◆ **Assignment**
Return the following listing verbatim, line for line, omitting the pictures from your answer.

◆ **Exercise data**

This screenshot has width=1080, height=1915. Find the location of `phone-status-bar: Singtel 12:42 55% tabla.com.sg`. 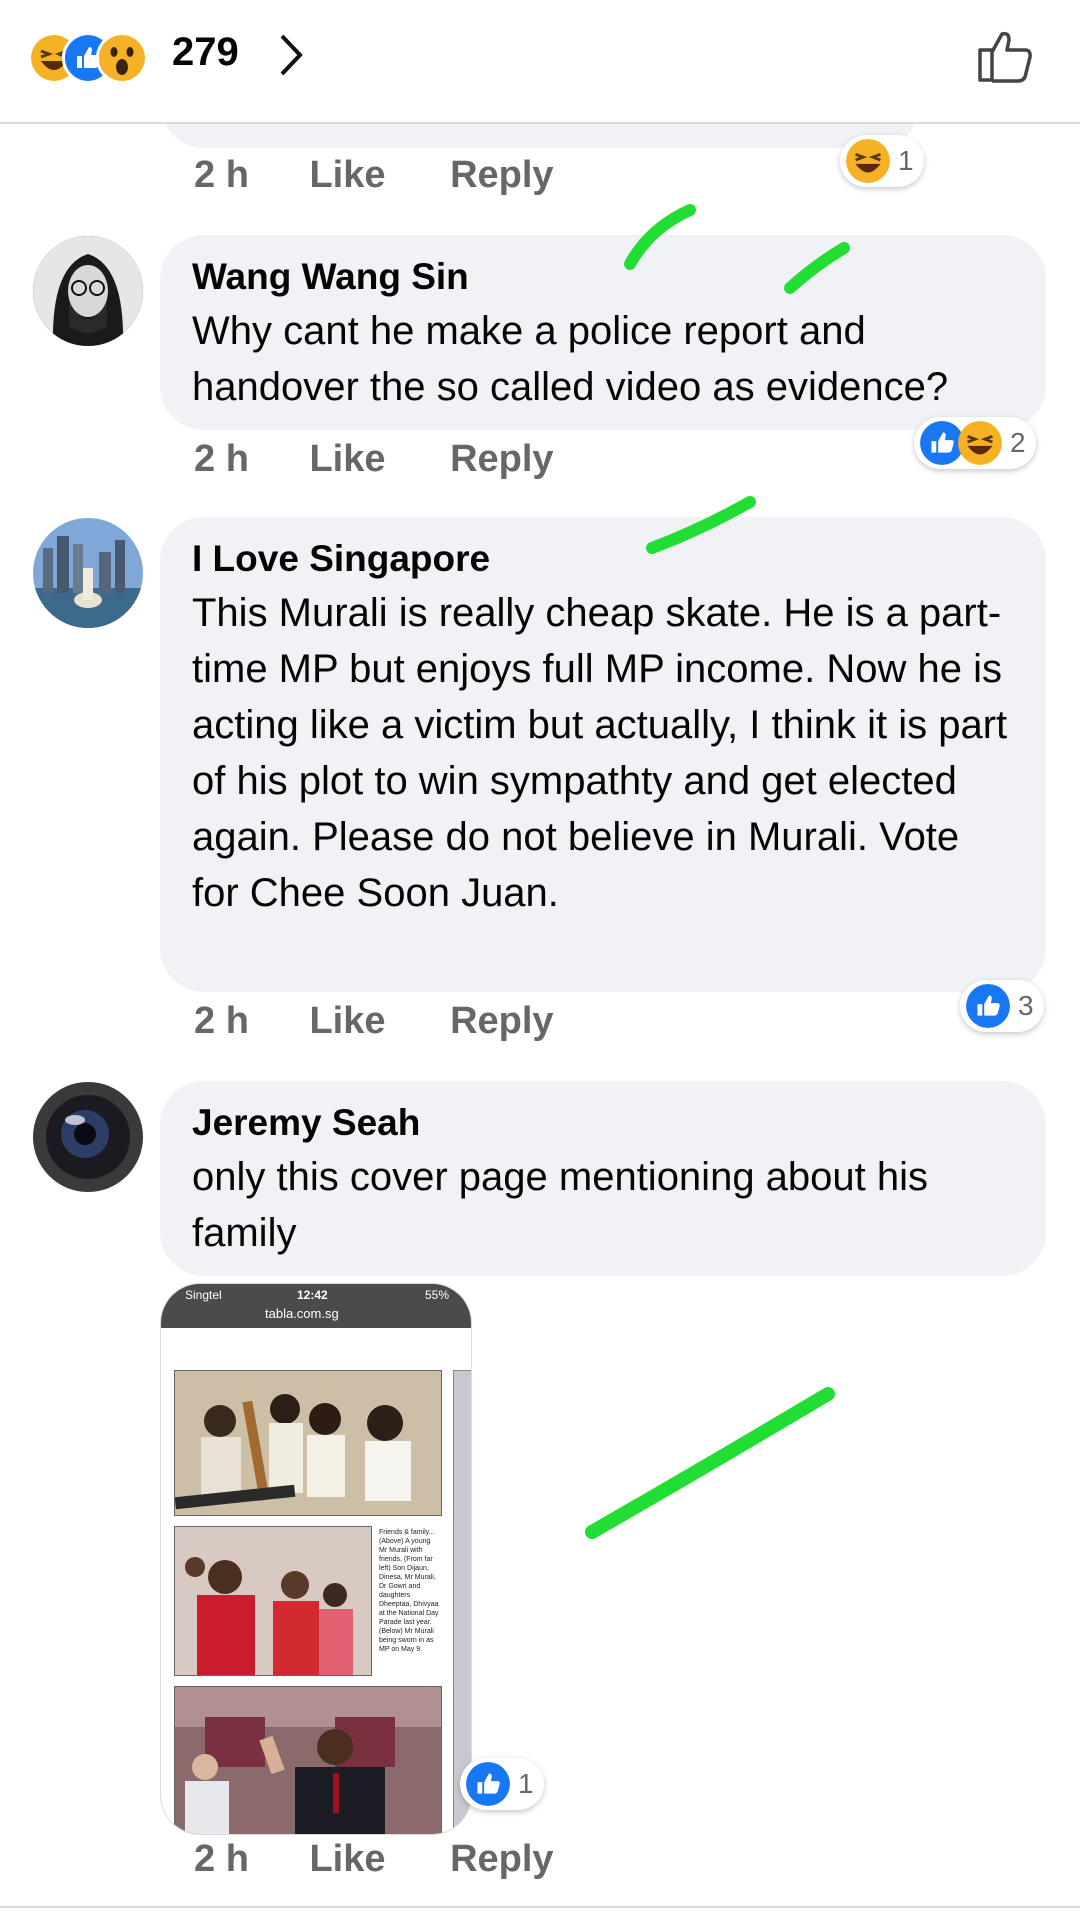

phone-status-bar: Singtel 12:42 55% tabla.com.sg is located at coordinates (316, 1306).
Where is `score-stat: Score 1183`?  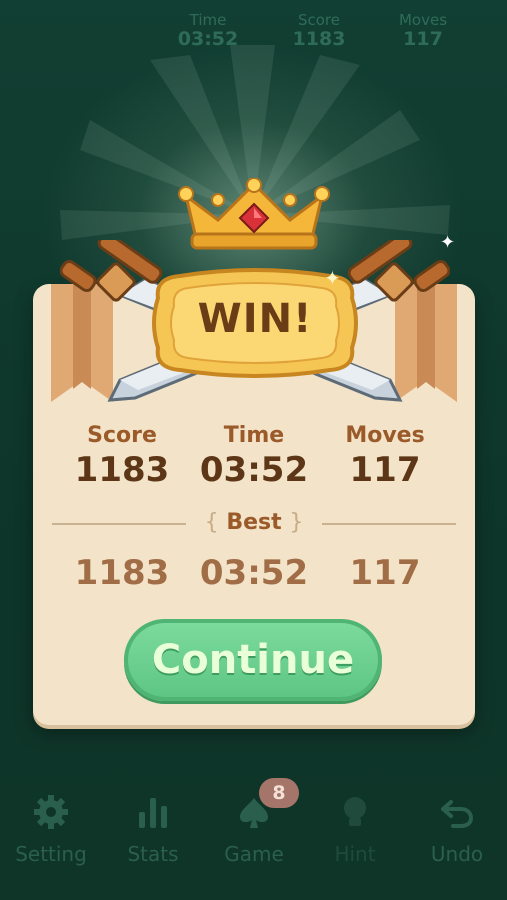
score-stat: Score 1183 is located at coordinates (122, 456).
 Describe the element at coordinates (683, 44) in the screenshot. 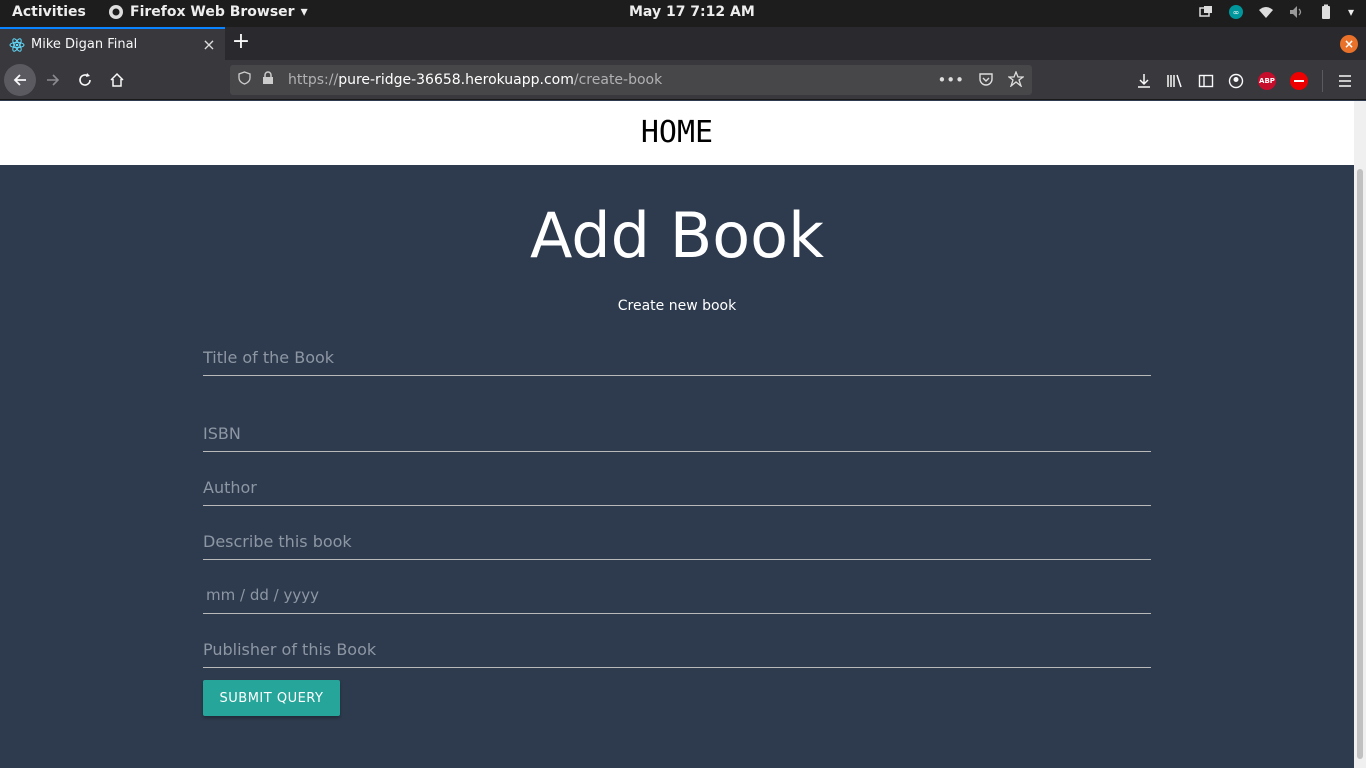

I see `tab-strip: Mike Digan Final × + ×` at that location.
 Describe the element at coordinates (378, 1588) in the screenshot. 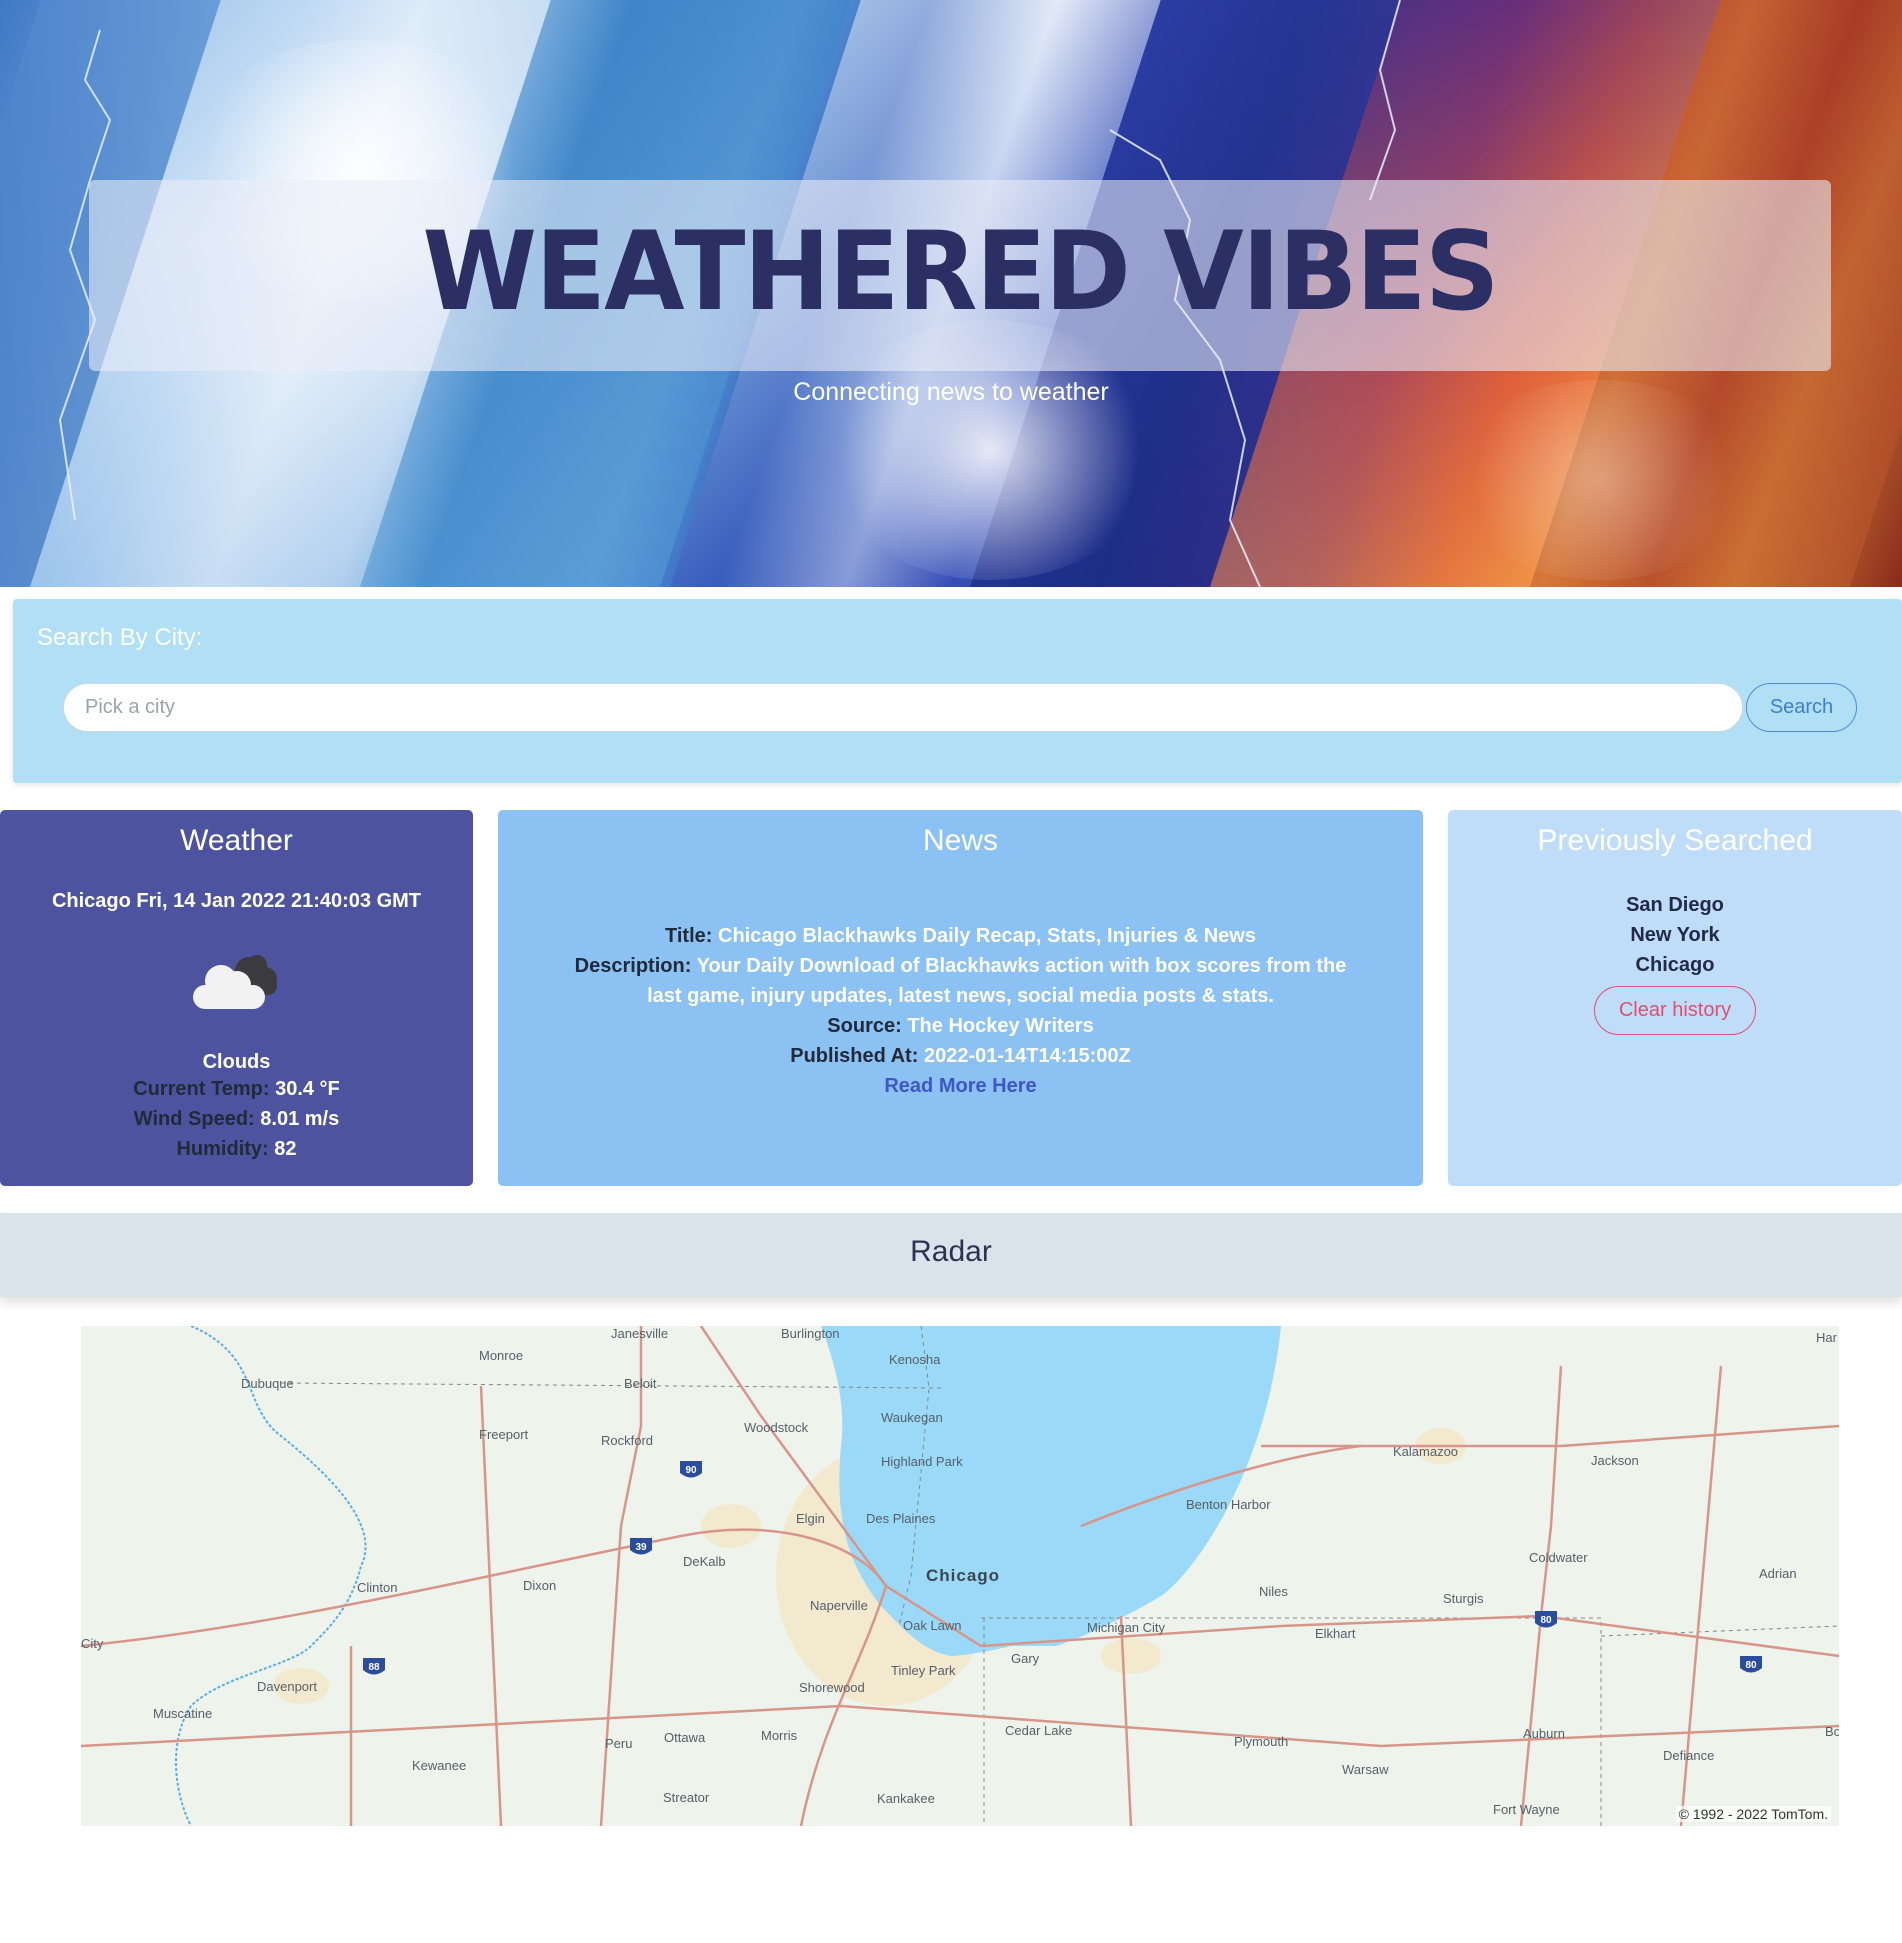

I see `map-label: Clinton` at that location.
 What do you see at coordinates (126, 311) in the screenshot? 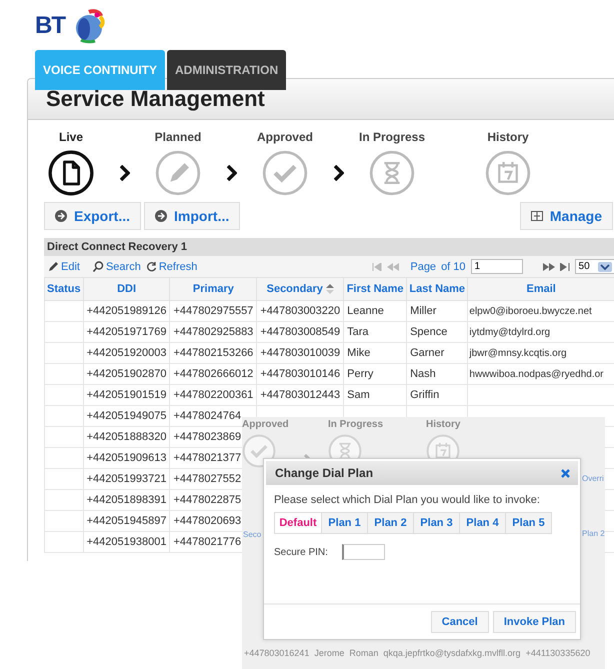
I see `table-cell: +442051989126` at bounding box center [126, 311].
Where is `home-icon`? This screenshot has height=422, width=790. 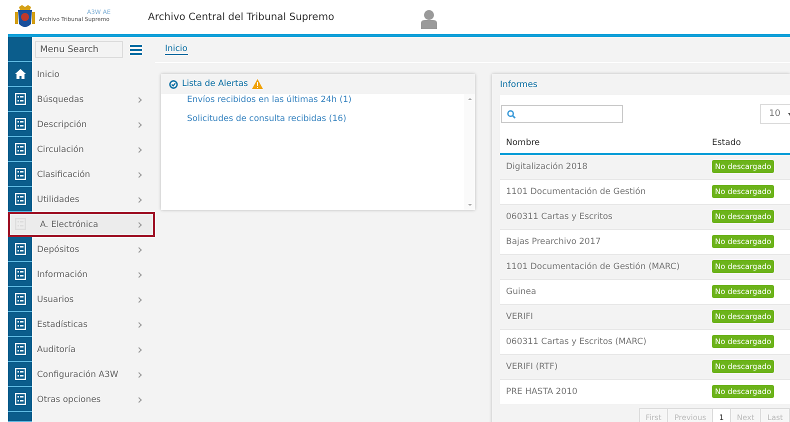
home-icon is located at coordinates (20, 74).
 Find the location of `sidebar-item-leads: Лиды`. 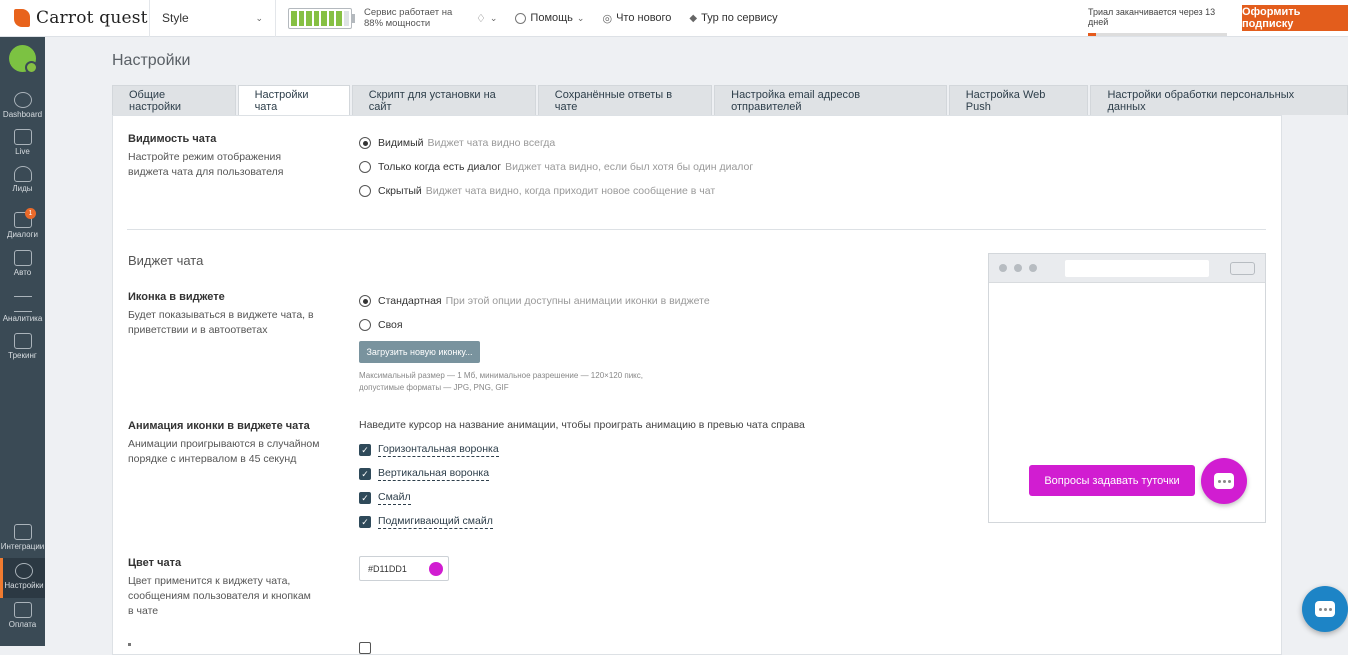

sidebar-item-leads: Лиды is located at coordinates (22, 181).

◆ **Solution**
This screenshot has width=1080, height=1915. Find the location of `phone-status-bar: Singtel 12:42 55% tabla.com.sg`. 

phone-status-bar: Singtel 12:42 55% tabla.com.sg is located at coordinates (316, 1306).
Where is `score-stat: Score 1183`?  
score-stat: Score 1183 is located at coordinates (122, 456).
 Describe the element at coordinates (683, 44) in the screenshot. 

I see `tab-strip: Mike Digan Final × + ×` at that location.
 Describe the element at coordinates (378, 1588) in the screenshot. 

I see `map-label: Clinton` at that location.
 What do you see at coordinates (126, 311) in the screenshot? 
I see `table-cell: +442051989126` at bounding box center [126, 311].
Where is `home-icon`? This screenshot has height=422, width=790. 
home-icon is located at coordinates (20, 74).
 Find the location of `sidebar-item-leads: Лиды`. 

sidebar-item-leads: Лиды is located at coordinates (22, 181).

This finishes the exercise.